Дядя Коля молчал, дела его были плохи.
– Он не антисоветчик, – мягко, как нож в талое масло, вошел в беседу Анатолий Львович. – Он просто неважно себя чувствует, он преувеличивает свою роль в истории, у него бывают видения... У вас сегодня стул был?
– А? – спросил дядя Коля, совершенно уже сбитый с панталыку.
– А зачем вам, милый человечек, такая гипертрофированная борода? – не теряя темпа, снова задал вопрос Анатолий Львович.
– Для работы, – дал краткое объяснение дядя Коля.
– Вот видите, – снова обернулся к очкарику Анатолий Львович, – здесь у нас несомненное проявление комплекса неполноценности. Больного преследуют сексуальные проблемы. Картина проясняется. – И он, вздернув рукав пиджака, взглянул на наручные часы.
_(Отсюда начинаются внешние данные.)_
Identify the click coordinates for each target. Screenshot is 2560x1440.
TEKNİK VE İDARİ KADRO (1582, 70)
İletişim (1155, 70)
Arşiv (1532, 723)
– Вы считаете? – взыскательно спросил очкарик.
– Более того, – кивнул Анатолий Львович. – Я уверен. Явная патология, завуалированная склонность к агрессии. Предварительный диагноз: антисоветский синдром.
– Тогда мы протокольчик составим о передаче, – сказал очкарик, – а вы подпишите. И сами с ним разбирайтесь.
– Так я его забираю, – сказал Анатолий Львович.
– Забирайте, забирайте, – разрешил очкарик. – И обязательно держите нас в курсе дела.
– Так точно, товарищ полковник! – шутливо встав по стойке "смирно", сказал Анатолий Львович и каблуками своих остроносых туфель щелкнул.
Дядю Колю Рукомойникова продержали в желтом доме, под лечением, полгода без малого: кололи, а то и беседовали. С тех пор трижды в год, как только подходил всенародный праздник – годовщина Октябрьской революции, Первое Мая и День конституции, к его дому на Бутырском валу подъезжала машина психиатрической "скорой помощи" и увозила на неделю в сумасшедший дом, чтоб не нарушил ненароком общественное ликование.
Это называлось – "профилактика".
А ведь могли и расстрелять.
Вспомнив мимолетом о дяде Коле, Мирослав вздохнул и повозил ногами под своим стульчиком. Вот бы сюда его сейчас, дядю Колю Рукомойникова! Он бы выложил этим козлам, что такое "антисоветский синдром", он бы Владимиру Ильичу пасть порвал без разговоров. А может, ничего бы и не порвал, может, проживает дядя Коля на соседней улице, как природный еврей, пострадавший от советской власти, сосет себе по утрам апельсиновый сок через трубочку. Сюда кого только не прибило, на берег этого самого океана, как его там: Тихий, Атлантический. И волки тут как тут, и телки, и козлы вонючие. А кто ж тогда он сам, князь Мирослав Г. Коробкович-Матусинский? Ну он-то, скажем, конь в пальто, он проездом, в командировке. Ему на всю эту гопу глубоко наплевать. Он тут по полному праву, у него в семье хоть один еврей затесался, да зато какой: Кац, гений. Эх, дядя, невинно убиенный деятель искусств! Ведь я тут сижу, в этом клоповнике, исключительно ради тебя, чтоб справедливость восторжествовала. Я вырву твои картины хоть из-под земли, уж ты не беспокойся. Они по всем законам принадлежат мне – кому же еще, раз мы родственники... Да, мне нужны деньги, а кому они не нужны? Не выкидывать же их в помойку, не отдавать этому ворюге за то, что он так хорошо лечил таких ребят, как ты или дядя Коля. Но я, честное слово, не забуду и про нашу тетю Сильвию – пусть купит себе персидскую кошку, в ее берлоге кошки как раз не хватает. Ну, понятно, и Ронсак плавает в доле, и тут никакой кошкой не отделаешься, даже если ей засадить изумрудные глаза и бриллиантовые когти. Ронсак свое заберет и мое еще прихватит – если ему, конечно, дать. Но, с другой стороны, всем давать, так это никакого здоровья не хватит. А как не дашь? Не дашь – в пруду утопит, в саду зароет, это сразу видно. У него и сад, и вон какой дворец он себе отгрохал, а ведь не за станком же стоял. А у меня ни кола, ни двора, и пенсию никто не даст. Мне, дядя, вот как на духу, квартиру надо купить – это раз, и тачку, и на еду чтоб хватало. И музей тебе построю, картины твои повешу – пусть люди ходят, смотрят, по выходным бесплатно, а в остальные дни по умеренной цене.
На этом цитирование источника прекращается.